After an initial period of disinterest in the New World, the British began a massive colonial push, achieving basic hegemony over the Northern half of the eastern seaboard by the early 18th Century. Once the potential of financial profit was realized, the British came to recognize even more advantages of colonizing the region, especially the noble challenge of participating in a heroic epic, transporting civilization and the Christian religion.
The initial motivation was focused upon profits that could be obtained by privateers. After a three-year period of preying upon Spanish ships bringing bullion from the Americas to Europe, Sir Francis Drake has amassed several million dollars worth of profit. This led British investors to finance even more privateers (Earle, p. 478-479).
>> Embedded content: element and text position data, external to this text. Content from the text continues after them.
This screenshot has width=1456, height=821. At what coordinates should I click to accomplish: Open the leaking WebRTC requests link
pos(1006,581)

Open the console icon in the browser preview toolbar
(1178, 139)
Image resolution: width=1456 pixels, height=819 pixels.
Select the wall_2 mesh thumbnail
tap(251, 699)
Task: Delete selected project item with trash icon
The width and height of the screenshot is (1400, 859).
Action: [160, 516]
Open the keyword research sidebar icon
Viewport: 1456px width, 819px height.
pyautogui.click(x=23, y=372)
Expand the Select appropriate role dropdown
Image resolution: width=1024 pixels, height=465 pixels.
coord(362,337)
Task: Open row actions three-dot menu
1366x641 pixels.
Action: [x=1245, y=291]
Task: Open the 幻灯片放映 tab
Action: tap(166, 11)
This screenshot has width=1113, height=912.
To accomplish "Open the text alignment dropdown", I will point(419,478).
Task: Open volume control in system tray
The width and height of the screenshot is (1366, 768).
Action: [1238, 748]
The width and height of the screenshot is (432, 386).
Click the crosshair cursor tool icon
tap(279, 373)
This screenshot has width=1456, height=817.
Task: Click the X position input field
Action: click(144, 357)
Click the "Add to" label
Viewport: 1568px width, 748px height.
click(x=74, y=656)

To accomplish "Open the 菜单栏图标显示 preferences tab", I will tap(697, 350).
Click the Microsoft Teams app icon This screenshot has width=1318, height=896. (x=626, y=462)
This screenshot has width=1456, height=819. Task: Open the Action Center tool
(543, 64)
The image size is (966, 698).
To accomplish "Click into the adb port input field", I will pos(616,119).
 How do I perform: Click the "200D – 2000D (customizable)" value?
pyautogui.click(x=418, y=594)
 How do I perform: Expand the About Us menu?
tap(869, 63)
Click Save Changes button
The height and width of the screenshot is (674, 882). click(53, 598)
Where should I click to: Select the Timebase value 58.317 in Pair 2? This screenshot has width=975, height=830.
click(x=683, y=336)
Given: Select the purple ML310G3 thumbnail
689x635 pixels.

Sir Walter Raleigh came back from exploratory excursions, promising extravagant riches. Based upon Drake’s experience, this was a real possibility. In reality, this was an extension of England’s conflict with Spain, but as it played out in the Americas, the potential benefit of investors and those engaged in colonization motivated many settlers. Many envisioned Virginia as a land of great riches, referring to gold and the like; in reality, Virginia was not rich in those sorts of resources (James, p. 4-5).
Eventually, the attraction to British colonists came to be the opportunity to receive land, carve a lucrative plantation out of the wilderness, and accumulate wealth via agriculture. This would allow the British homeland to rely on her own colonies for natural resources, such as timber and foodstuff, rather than on other, sometimes antagonistic nations. Virginia was assumed to have a similar climate to Spain, and therefore be able to produce similar crops (James, p. 6). Early settlers found that this was not the case and disease and lackluster crops almost led to their failure.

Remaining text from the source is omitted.